Assuming the 90 days trading horizon Air New Zealand is expected to generate 1.14 times more return on investment than Li Ning. However, Air New is 1.14 times more volatile than Li Ning Company. It trades about 0.11 of its potential returns per unit of risk. Li Ning Company is currently generating about 0.02 per unit of risk. If you would invest  31.00  in Air New Zealand on October 4, 2024 and sell it today you would earn a total of  2.00  from holding Air New Zealand or generate 6.45% return on investment over 90 days.
Time Period3 Months [change]
DirectionMoves Together 
StrengthVery Weak
Accuracy100.0%
ValuesDaily Returns

Air New Zealand  vs.  Li Ning Company

 Performance 
       Timeline  
Air New Zealand 

Risk-Adjusted Performance

6 of 100

 
Weak
 
Strong
Modest
Compared to the overall equity markets, risk-adjusted returns on investments in Air New Zealand are ranked lower than 6 (%) of all global equities and portfolios over the last 90 days. In spite of rather uncertain basic indicators, Air New may actually be approaching a critical reversion point that can send shares even higher in February 2025.
Li Ning Company 

Risk-Adjusted Performance

0 of 100

 
Weak
 
Strong
Very Weak
Over the last 90 days Li Ning Company has generated negative risk-adjusted returns adding no value to investors with long positions. Despite latest fragile performance, the Stock's essential indicators remain stable and the current disturbance on Wall Street may also be a sign of long-run gains for the company stockholders.

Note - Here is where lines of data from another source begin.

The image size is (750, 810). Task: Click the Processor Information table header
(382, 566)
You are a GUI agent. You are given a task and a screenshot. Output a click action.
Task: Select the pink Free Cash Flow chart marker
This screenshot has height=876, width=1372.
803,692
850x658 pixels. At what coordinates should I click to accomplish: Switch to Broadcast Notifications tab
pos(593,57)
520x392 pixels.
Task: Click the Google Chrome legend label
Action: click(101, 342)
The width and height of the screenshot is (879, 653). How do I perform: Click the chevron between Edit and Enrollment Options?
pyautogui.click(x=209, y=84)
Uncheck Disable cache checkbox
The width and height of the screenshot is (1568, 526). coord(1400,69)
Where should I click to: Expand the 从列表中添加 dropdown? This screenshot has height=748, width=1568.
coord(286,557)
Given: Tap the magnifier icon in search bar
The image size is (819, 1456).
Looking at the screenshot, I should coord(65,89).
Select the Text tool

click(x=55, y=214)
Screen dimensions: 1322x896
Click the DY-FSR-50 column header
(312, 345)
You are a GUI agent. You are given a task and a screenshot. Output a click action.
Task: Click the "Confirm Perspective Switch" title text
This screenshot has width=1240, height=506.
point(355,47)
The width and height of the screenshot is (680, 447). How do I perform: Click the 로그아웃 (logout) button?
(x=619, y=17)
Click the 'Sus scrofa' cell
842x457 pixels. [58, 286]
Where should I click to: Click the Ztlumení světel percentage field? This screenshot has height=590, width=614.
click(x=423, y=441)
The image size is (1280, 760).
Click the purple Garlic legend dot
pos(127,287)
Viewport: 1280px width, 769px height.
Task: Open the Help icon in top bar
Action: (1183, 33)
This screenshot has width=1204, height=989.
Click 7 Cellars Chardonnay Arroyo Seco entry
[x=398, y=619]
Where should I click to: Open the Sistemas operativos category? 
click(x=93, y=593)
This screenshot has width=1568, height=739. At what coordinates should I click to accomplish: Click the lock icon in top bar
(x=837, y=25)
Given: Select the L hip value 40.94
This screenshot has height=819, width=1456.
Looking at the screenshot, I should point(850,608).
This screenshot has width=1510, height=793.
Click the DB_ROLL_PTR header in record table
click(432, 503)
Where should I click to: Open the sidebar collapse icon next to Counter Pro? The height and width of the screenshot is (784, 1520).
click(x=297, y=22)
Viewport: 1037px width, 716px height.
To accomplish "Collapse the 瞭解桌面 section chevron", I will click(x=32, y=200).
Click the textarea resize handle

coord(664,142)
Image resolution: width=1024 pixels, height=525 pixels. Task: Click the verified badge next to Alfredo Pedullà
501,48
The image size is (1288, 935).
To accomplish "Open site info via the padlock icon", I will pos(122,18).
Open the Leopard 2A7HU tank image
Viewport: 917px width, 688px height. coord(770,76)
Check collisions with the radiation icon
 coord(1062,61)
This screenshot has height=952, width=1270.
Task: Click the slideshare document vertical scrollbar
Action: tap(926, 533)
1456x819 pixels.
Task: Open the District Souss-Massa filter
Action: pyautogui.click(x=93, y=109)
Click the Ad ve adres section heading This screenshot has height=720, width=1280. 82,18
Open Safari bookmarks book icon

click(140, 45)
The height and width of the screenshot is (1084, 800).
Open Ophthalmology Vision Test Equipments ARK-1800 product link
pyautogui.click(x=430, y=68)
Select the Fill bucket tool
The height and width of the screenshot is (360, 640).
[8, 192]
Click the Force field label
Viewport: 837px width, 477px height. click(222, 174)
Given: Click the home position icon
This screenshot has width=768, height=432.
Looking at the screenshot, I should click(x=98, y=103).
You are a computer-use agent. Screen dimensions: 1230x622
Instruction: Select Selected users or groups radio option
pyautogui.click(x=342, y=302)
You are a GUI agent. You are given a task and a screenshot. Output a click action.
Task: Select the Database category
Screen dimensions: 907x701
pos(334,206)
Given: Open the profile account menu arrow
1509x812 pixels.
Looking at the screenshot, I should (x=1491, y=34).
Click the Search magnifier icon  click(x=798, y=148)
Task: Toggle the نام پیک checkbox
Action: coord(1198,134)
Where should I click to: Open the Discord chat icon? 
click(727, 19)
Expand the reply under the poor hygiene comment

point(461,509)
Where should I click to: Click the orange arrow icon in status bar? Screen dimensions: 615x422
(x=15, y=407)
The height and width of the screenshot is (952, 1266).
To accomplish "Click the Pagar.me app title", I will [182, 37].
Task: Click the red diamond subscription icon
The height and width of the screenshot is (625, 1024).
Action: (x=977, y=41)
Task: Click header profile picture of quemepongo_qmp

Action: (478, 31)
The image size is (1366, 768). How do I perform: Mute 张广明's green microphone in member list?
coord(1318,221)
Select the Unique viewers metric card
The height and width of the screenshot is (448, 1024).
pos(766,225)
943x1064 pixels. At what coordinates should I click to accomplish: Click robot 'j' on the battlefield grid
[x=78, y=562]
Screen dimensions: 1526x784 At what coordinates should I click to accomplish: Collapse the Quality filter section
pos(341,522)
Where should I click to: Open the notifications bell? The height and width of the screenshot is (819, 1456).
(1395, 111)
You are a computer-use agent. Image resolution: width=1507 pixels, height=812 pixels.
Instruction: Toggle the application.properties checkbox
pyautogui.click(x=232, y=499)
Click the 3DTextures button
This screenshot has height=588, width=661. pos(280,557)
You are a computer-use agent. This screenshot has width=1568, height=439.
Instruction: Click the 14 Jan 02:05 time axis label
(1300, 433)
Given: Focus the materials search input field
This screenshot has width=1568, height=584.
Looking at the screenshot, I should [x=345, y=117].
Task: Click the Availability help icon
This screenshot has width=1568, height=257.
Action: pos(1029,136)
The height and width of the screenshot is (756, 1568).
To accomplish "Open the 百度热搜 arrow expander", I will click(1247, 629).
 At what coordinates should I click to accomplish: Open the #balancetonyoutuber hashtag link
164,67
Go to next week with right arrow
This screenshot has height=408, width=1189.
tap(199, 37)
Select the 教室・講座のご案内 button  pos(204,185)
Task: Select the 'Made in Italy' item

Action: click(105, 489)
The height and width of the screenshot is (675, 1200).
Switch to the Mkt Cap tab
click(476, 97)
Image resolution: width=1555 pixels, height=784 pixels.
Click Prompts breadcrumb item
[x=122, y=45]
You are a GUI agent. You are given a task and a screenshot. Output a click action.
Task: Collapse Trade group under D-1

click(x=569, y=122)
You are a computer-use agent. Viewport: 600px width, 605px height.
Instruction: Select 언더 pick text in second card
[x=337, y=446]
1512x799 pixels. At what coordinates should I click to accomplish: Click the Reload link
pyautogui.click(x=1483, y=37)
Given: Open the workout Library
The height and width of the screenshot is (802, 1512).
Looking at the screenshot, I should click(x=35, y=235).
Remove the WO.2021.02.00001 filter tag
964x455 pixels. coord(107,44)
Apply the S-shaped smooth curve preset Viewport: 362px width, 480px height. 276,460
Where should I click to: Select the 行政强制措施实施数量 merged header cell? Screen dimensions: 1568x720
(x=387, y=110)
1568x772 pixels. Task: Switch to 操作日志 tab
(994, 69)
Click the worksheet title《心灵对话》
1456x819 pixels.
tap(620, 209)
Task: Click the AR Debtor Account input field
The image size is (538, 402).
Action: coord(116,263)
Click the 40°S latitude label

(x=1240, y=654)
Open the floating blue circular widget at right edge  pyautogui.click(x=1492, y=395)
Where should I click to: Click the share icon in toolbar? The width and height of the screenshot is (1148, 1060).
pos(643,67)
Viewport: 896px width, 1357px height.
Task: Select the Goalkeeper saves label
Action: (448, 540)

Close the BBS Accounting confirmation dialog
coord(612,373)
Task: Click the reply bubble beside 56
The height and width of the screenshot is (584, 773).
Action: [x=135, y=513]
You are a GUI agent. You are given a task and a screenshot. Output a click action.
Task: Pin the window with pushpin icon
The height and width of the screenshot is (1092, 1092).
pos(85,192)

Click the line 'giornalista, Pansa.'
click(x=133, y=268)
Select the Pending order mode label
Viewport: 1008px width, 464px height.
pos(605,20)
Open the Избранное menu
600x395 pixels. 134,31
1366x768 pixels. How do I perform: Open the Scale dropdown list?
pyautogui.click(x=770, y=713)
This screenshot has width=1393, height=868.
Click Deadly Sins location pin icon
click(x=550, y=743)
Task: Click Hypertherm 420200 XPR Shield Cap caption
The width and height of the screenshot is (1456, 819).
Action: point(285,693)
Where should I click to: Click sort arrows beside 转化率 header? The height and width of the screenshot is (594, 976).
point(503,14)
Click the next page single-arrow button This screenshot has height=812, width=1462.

Air New and Li Ning Volatility Contrast

   Predicted Return Density   
       Returns  

Pair Trading with Air New and Li Ning

The main advantage of trading using opposite Air New and Li Ning positions is that it hedges away some unsystematic risk. Because of two separate transactions, even if Air New position performs unexpectedly, Li Ning can make up some of the losses. Pair trading also minimizes risk from directional movements in the market. For example, if an entire industry or sector drops because of unexpected headlines, the short position in Li Ning will offset losses from the drop in Li Ning's long position.
The idea behind Air New Zealand and Li Ning Company pairs trading is to make the combined position market-neutral, meaning the overall market's direction will not affect its win or loss (or potential downside or upside). This can be achieved by designing a pairs trade with two highly correlated stocks or equities that operate in a similar space or sector, making it possible to obtain profits through simple and relatively low-risk investment.
Check out your portfolio center.
Note that this page's information should be used as a complementary analysis to find the right mix of equity instruments to add to your existing portfolios or create a brand new portfolio. You can also try the Performance Analysis module to check effects of mean-variance optimization against your current asset allocation.